** Opening EXTRACTED TEXT block **

“I think that when we came together as a band, we realized that all three of us had something to say and something to express through the music,” Mahon said over the phone from New York. “It just made sense to make Grass Widow a project where that could happen equally.”
Sharing the work, not to mention the glory, might seem like a no-brainer, but it’s not always the norm. There’s a reason so many bands have a dominant voice; sometimes unilateral decisions are just more efficient.
“It’s been one of the most complex relationships of my life,” Maring said from her home in San Francisco. “[It’s] like being married to two women and doing everything together and putting that first. We basically live together for half of the year — in a car and in our crappy practice space.”
The women tackle inevitable disagreements with a constant dialogue. (“We’re overly communicative together,” Lew said with a laugh). And with so many words volleying back and forth, the group has found something that inseparable siblings might recognize — a common dialect that outsiders find esoteric. That idea of an idioglossia explains the name of the trio’s most recent album, “Internal Logic,” which is its third overall and the first full-length release on its own label, HLR.
“We’re really close and we’ve definitely been through a lot together,” Lew said. “We just kind of have our own language amongst us that comes out of that.”

** Closing EXTRACTED TEXT block **
** Opening RECORDS SHOWN block **

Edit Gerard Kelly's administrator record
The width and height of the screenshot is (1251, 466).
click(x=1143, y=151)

** Closing RECORDS SHOWN block **
** Opening RECORDS SHOWN block **

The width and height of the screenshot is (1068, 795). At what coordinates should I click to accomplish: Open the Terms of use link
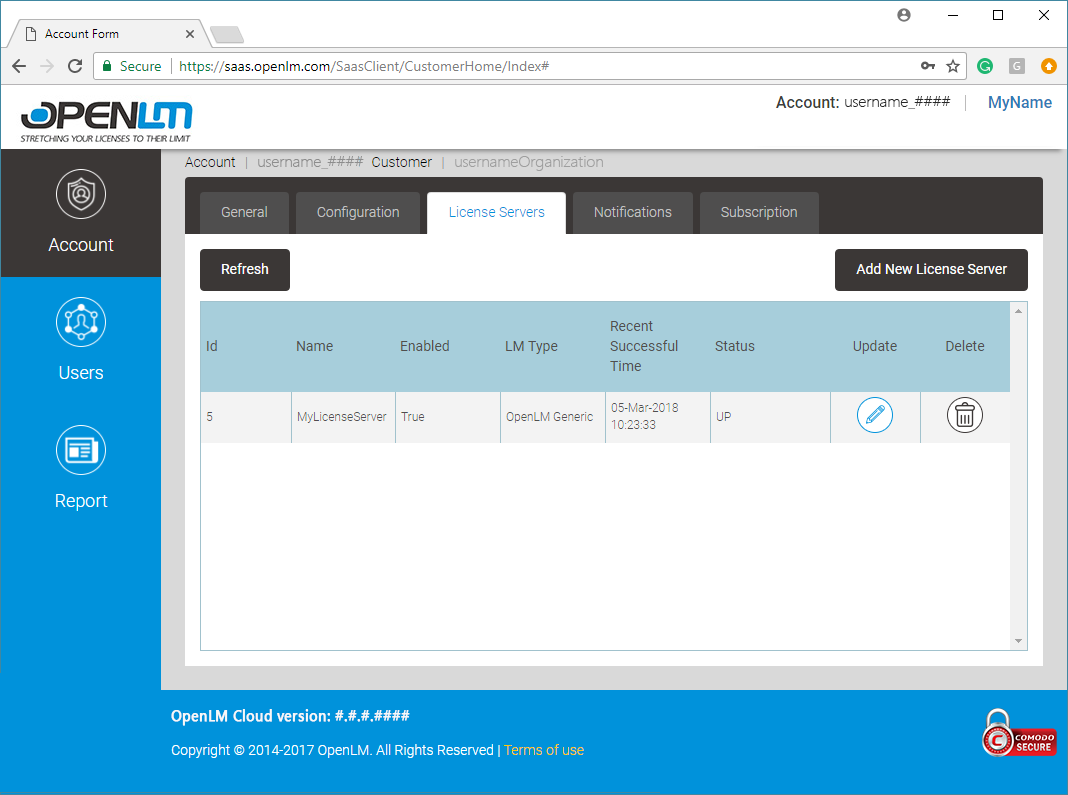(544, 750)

** Closing RECORDS SHOWN block **
** Opening RECORDS SHOWN block **

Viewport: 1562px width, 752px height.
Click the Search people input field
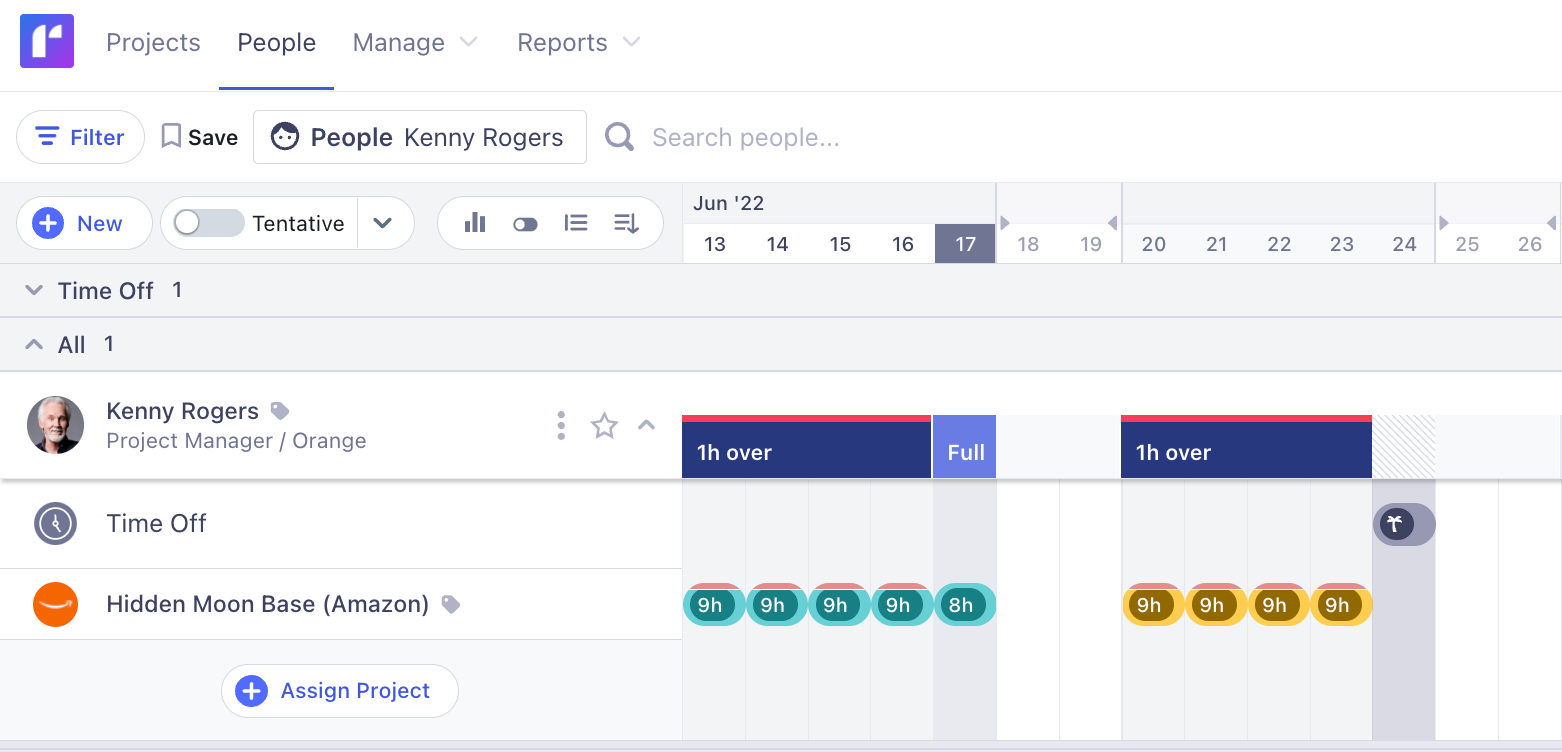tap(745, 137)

** Closing RECORDS SHOWN block **

> _PROMPT A_
Translate this sentence from the article about the band Grass Widow into Spanish: "The women tackle inevitable disagreements with a constant dialogue."
> _PROMPT B_
Extend the article about the band Grass Widow with a few more paragraphs, starting after its final quote from Lew.

> _TASK RESULT A_
Las mujeres afrontan los inevitables desacuerdos con un diálogo constante.

> _TASK RESULT B_
Some of the group’s heavier memories during the past five years provided material for 2010 album, “Past Time.” Songwriting became therapy for Lew, who had lost her father, and Maring, whose boyfriend had cancer.
But the band found that catharsis can turn extreme. After touring the country, Europe and China, singing their sorrow night after night, the musicians opted to change course for “Internal Logic.”
“We were thinking, ‘Well, we’re going to tour this a lot, inevitably. Let’s make these songs as enjoyable to play as possible and just write lyrics that we want to sing to ourselves and to each other every night,’ ” Maring said. “So really positive affirmations.”
The album is defined by songs such as “Milo Minute” and “Whistling in the Dark” which are upbeat and playful, veering from lilting, minimalist indie-pop to the controlled chaos of screechy electric guitar freakouts. Meanwhile, “A Light in the Static” is a straightforward instrumental Spanish guitar track that keeps the mood serene.